Respeto a lo sagrado

Lo sagrado es, por definición, aquello que se sustrae del uso común. Y si es así, es porque para algún grupo de la sociedad, representa algo de sumo valor.

Secularización no tiene por qué ser sinónimo de desacralización. El proceso por el cual la sociedad se estructura de espaldas a cualquier categoría sobrenatural, reivindicando la justa autonomía de lo temporal respecto de cualquier instancia trascendente, es decir, la sana laicidad, no tiene por qué traducirse en falta de respeto.

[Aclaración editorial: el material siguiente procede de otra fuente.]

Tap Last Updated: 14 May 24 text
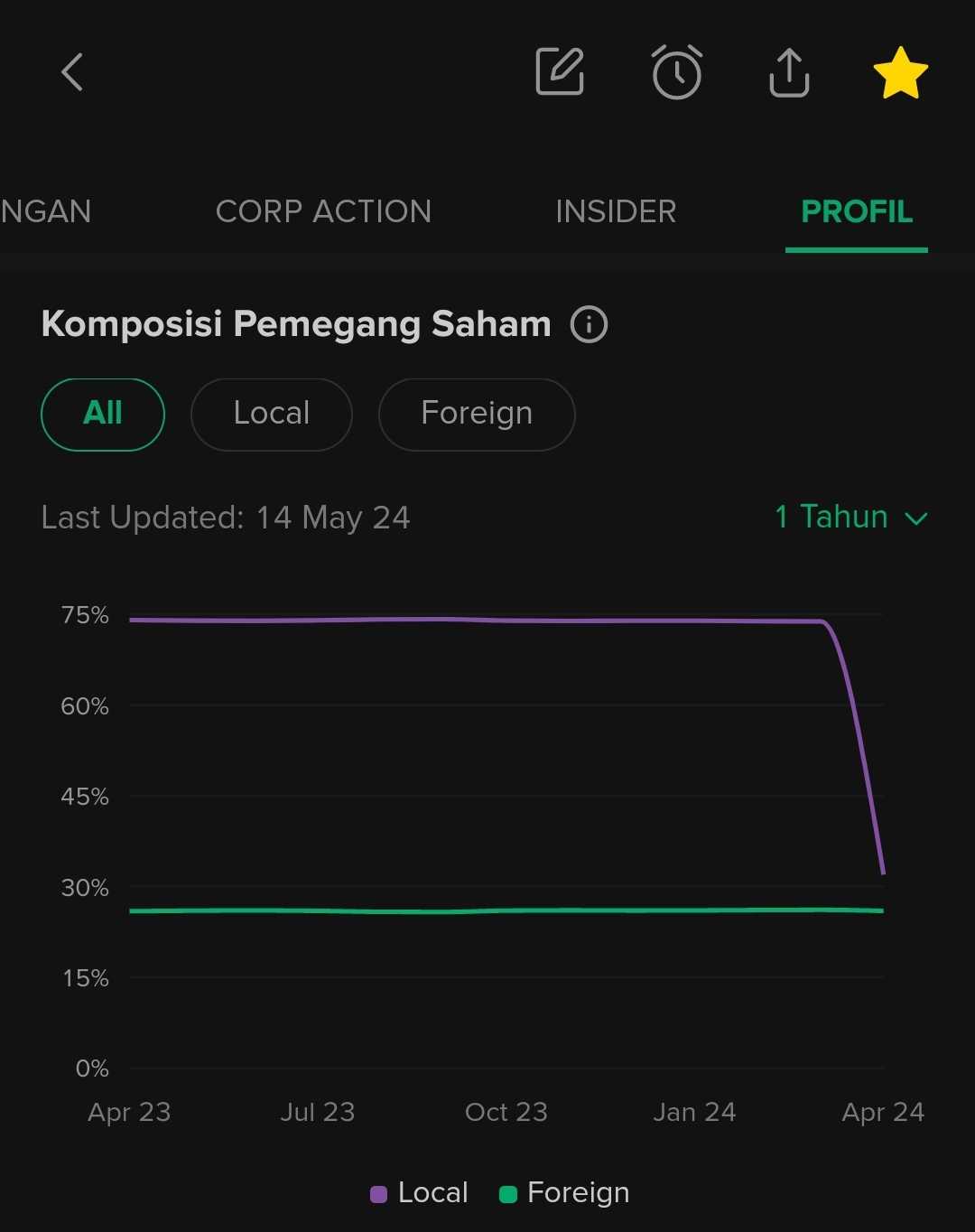(x=225, y=517)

No me refiero ahora a la furia iconoclasta de los fundamentalismos islámicos, que arrasan con todo aquello que no esté ordenado al culto de Alá. Tampoco al fundamentalismo evangélico que gusta destruir imágenes, ateniéndose a la literalidad de Éxodo 20, 4 (donde dice que “no te harás escultura”, más no indica: “destruirás la escultura”), olvidando en cambio el mandamiento del amor y la regla de oro: no hacer a los demás lo que no te gustaría que te hagan a ti (Levítico 19, 18, Mateo 7, 12, Lucas 6, 31). Porque ambas son manifestaciones de una religiosidad fanática, es decir, expresión de la patología de la religión, no del laicismo agresivo y parasitario.

Me refiero, fundamentalmente, a los tristes hechos que se han venido repitiendo con una triste cadencia este año, fundamentalmente en España, pero no solo ahí. Aquí una rápida enumeración sin pretensiones de exhaustividad, pero que puede ilustrar al lector de la dimensión del problema: a principios de año, en el carnaval, con motivo del Drag Queen de Canarias, aparece una representación de un Jesús transexual, o mejor dicho, una Virgen que se transforma en Jesús y hace una parodia de la Cruz. Pocos meses después, en junio, durante el contexto del Gay Pride de Madrid, se observan, entre las muchas manifestaciones ofensivas y agresivas hacia la religión  -realizadas por quienes exigen tolerancia para sí mismos y se hacen las víctimas de una inexistente discriminación-, a un grupo de manifestantes que desfilan utilizando crucifijos como taparrabos. Unas semanas después, el 10 de julio, un ayuntamiento vasco manda derribar una Cruz, con tan mala fortuna que le cae encima a cuatro espectadores del acto sacrílego. Más recientemente, en Bilbao, en una exposición supuestamente artística, se presenta la obra “Carnicerías vaticanas” donde aparece el Cristo de Velázquez, dividido como si de una res se tratase. 

Tal exuberancia de sacrilegios da mucho que pensar. Por un lado, produce una cierta lástima hacia los laicistas, a quienes no se puede calificar sino de parasitarios. En efecto, carentes de creatividad e identidad propias, solo pueden presentar parodias de la religión, pues en su pobreza cultural, nada tienen que ofrecer a la sociedad, sino únicamente sus traumas y complejos religiosos no superados. Esa obsesiva presencia de lo religioso en personas que supuestamente carecen de religión tiene todos los visos de ser un trauma psicológico, donde se cumple a la letra el refrán de que “para ser ateo, hablas demasiado de Dios”.

Pero también, tal escalada de agresividad hacia lo religioso constituye un motivo de seria preocupación social. ¿Por qué se gestan tales sentimientos de odio y antagonismo? Son manifestaciones a un tiempo de inmadurez y de ruptura social. Constituyen una falta de respeto ciudadano y de incapacidad para convivir cívicamente con quien piensa diferente. Lo sagrado es, por definición, aquello que se sustrae del uso común. Y si es así, es porque para algún grupo de la sociedad, representa algo de sumo valor. Por ello, aunque no todos compartan la idea de que esa realidad es sagrada, como para algunas personas de esa sociedad es importante, merece el respeto de todos. 

Así, aunque yo no considere a Mahoma como el enviado definitivo de Dios, lo respeto, pues sé que es importante para muchas personas que tienen derecho a que se respete lo que para ellas es valioso. La ley debe proteger lo sagrado, pues al hacerlo nos enseña a convivir en sociedad con quienes piensan y sienten distinto. Si no lo hace, fomenta la atomización de esa sociedad, la impunidad, la incivilidad y promueve la ley del más fuerte. En efecto, los laicistas saben que pagarán con su vida cualquier burla al islam, mientras que si se trata del cristianismo gozan de la más cobarde impunidad. A los cristianos nos toca exigir nuestros derechos, para que se respete lo que para nosotros es importante, orar por los transgresores, y tener paz, pues tal odio irracional nos confirma en la verdad de nuestro camino.